Atto terzo

 

Scena unica

O bel genio nipponico, bello e antico genio delle poesie, leggende, paurosi drammi, grottesche commedie e ute dolcissime agli amori che animano i silenzi delle sere, - bello e antico genio dei fiori e dei pittori, non dunque gaiezza di colori vivaci, non bianchi chiarori di lune o distese di prati verdi correnti ai declivi di azzurri monti rispecchiati da laghi candidi, non trionfi di cieli e stormi di migranti uccelli, o mari d'argento ed agili saettii di awabis, intorno alla agonia di Iris?
Sul delicato corpo, capolavoro distrutto, giù nell'abisso incombono solo le tre sinistre notti, la notte senza stelle del cielo, - la notte senza riflessi delle acque morte, - la notte senza lacrime della insensibilità della natura.
Così qui muore la vergine, il picciol corpo abbandonato all'abbraccio della bomhêria velenosa e della scirpa pungente.
Di lassù non un riflesso di una delle mille gaie lumiere del Yoshiwara!
Nell'aria greve e letale pur tuttavia vagano incerte ombre strane.
Bella e antica fantasia nipponica, sono essi forse gli Ōni del tuo mondo superstizioso che scendono radendo gli squallidi fianchi della squallida montagna, i tuoi grotteschi, bonari o perversi folletti dalle facce sinistramente buffone?
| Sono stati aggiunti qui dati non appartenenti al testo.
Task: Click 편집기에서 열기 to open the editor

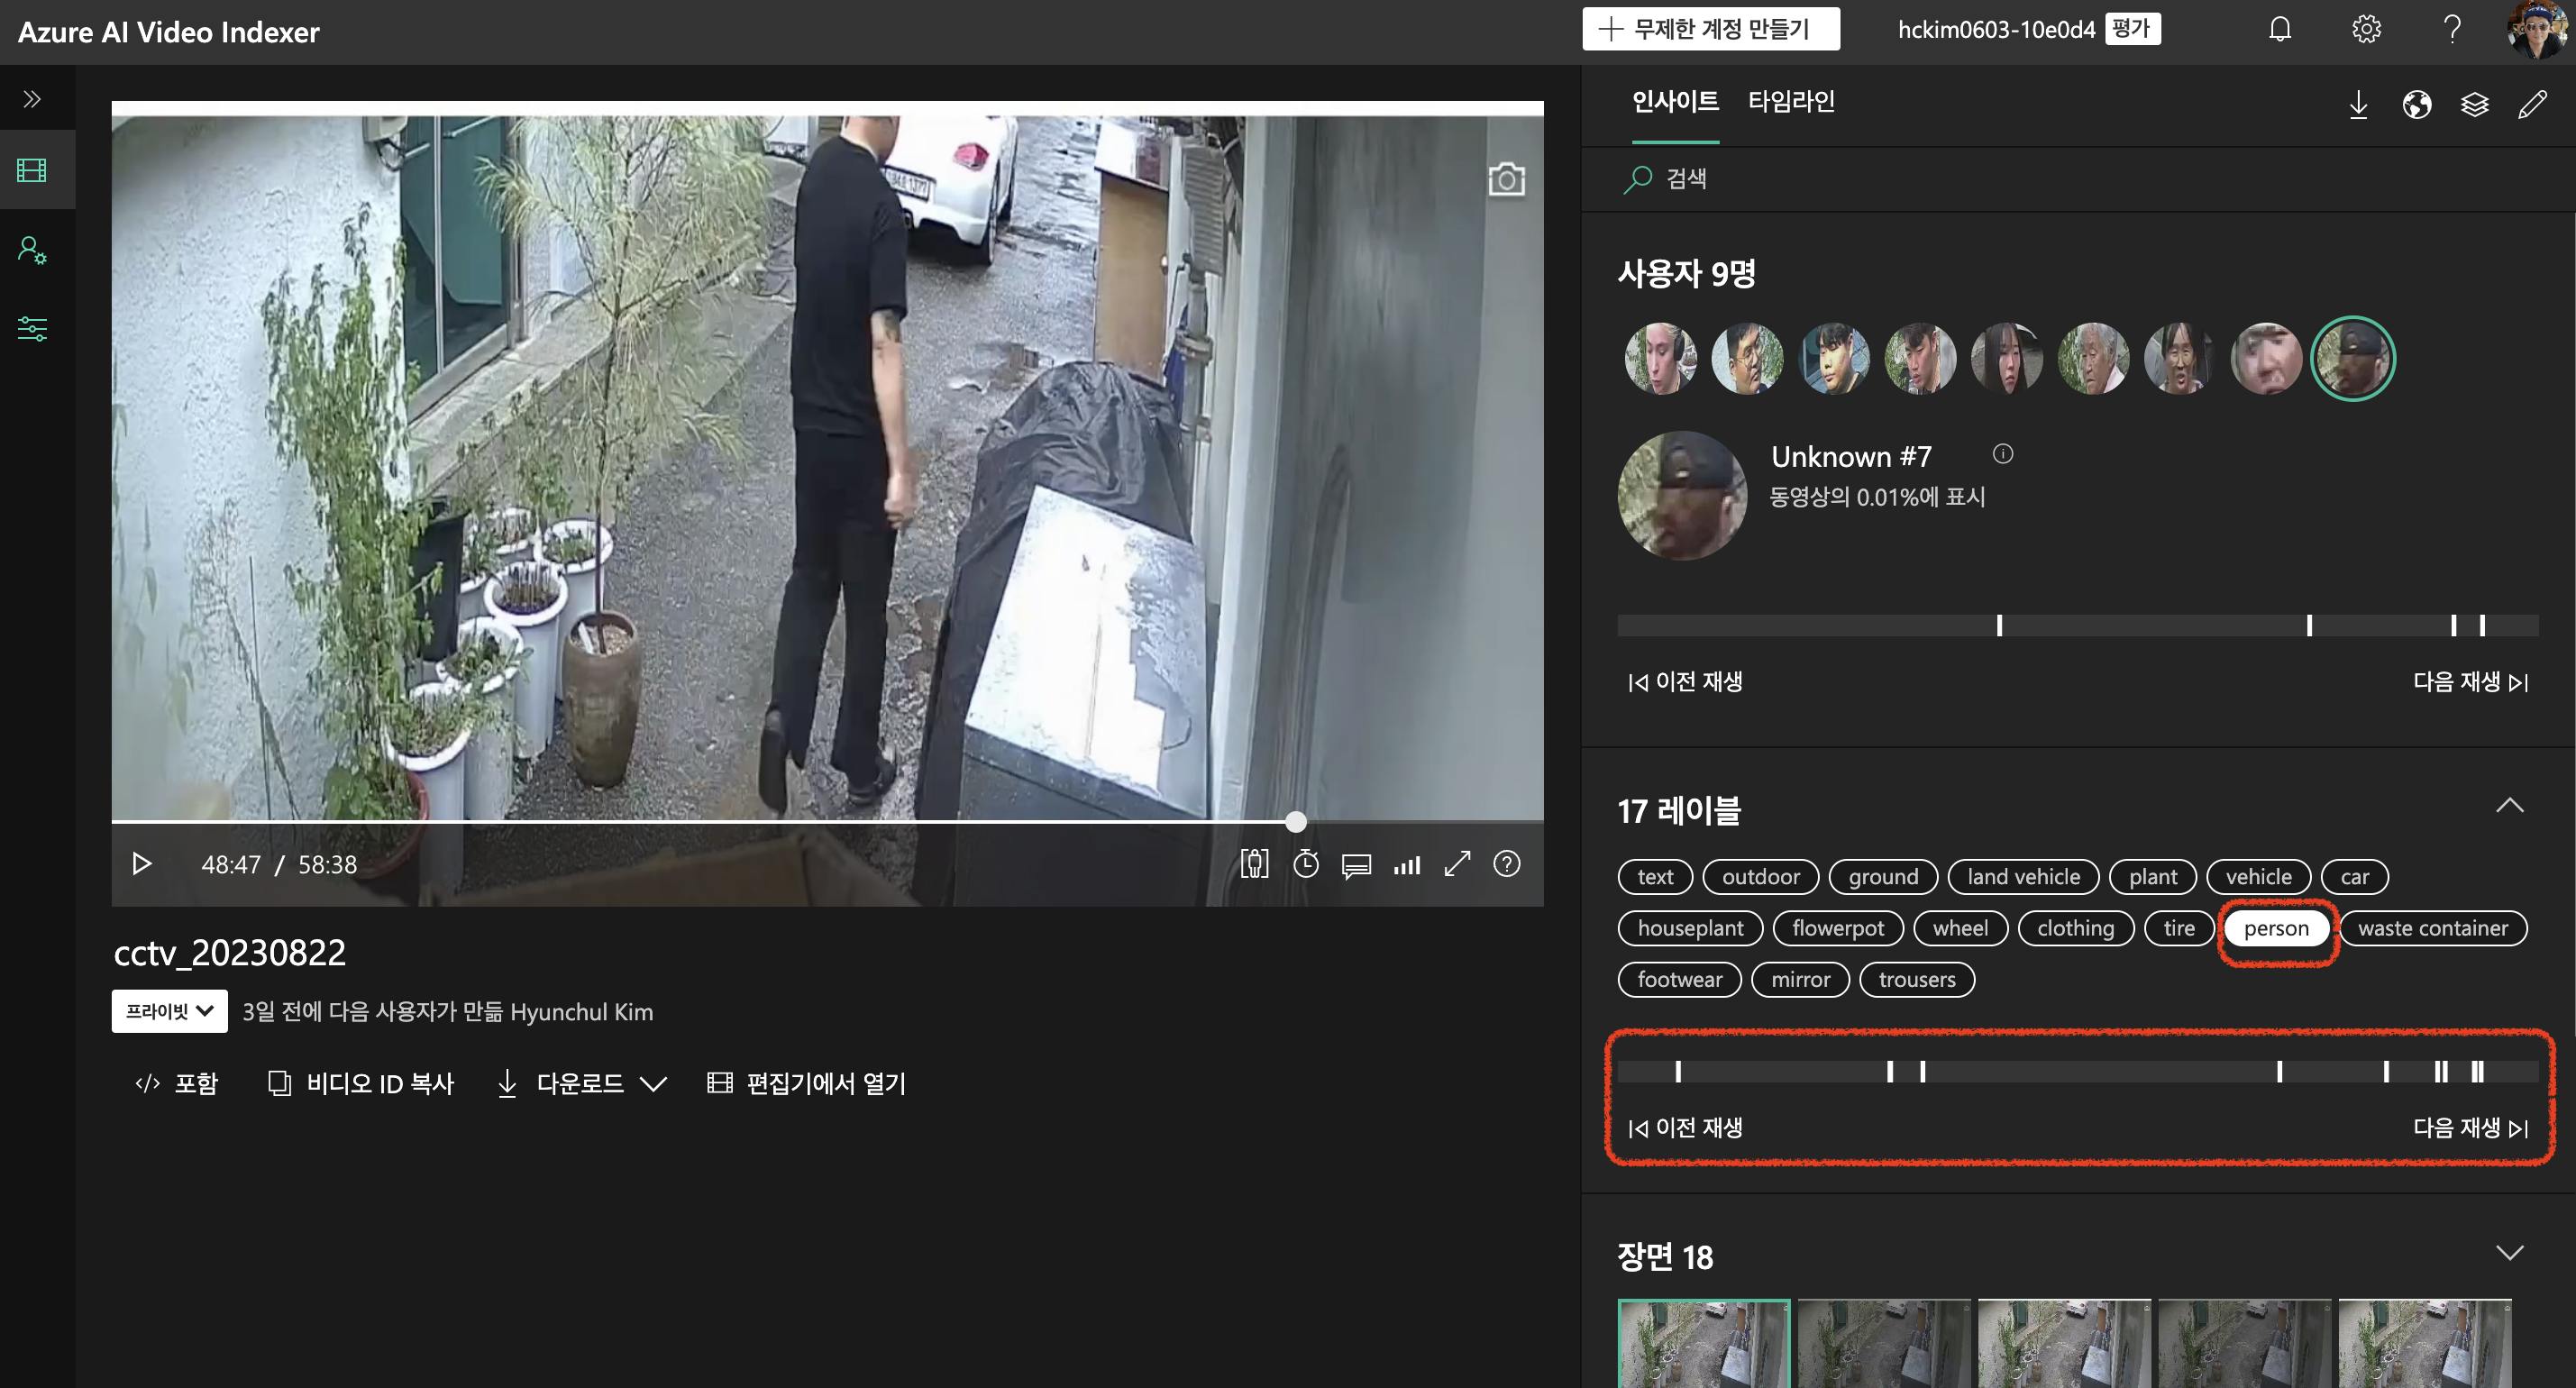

È Bènkei a cavallo della sua gran campana di bronzo? È Kintoki abbracciato ad un orso che ride? È Momotaro gobbo e sbilenco? O sono forse gli incubi in forma di granchi o nani dall'orribile rictus quelle strane ombre?
In verità rassembrano fantastiche creazioni, così la penombra caliginosa li trasfigura! No; non sono gli enti permalosi e ad ora bonaccioni delle tue fole infantili, bello e antico genio nipponico; sono dei cenciaioli, quaggiù sospinti dalla lotta per la esistenza!
Colle loro lanternuzze, bizzarre umane lucciole della vita cittadina, errano, l'uncino acuto a mano, guardando, desiderando, sognando i più pazzi tesori del mondo, giù in questo fango di cose morte.

 Q 

Iris, cenciaioli, Un cenciaiolo

 
(Un cenciaiolo, tutto solo in disparte, canticchia un «Elogio alla luna»:)
 

UN CENCIAIOLO

Ad ora bruna e tarda  

la luna è tutta gaia

se in due la si riguarda;

soli ~ è una luna scialba.

Se notte non ti appaia,

amico, invoca l'alba!

 
(Gli altri errano, un dietro l'altro, indagando i guizzi delle lanternuzze entro ai cespi delle erbe grasse e ortiche e cardi selvaggi, insensibili ad ogni puntura, tra il volo di pipistrelli abbacinati ai trasparenti luminosi - brontolando:)

I CENCIAIOLI

~ La fogna è avara e muta!

~ L'uncino invan la scruta!

UNO

(s'arresta, gli occhi fissi nell'uncino trattenuto da qualche cosa presso l'acqua morta)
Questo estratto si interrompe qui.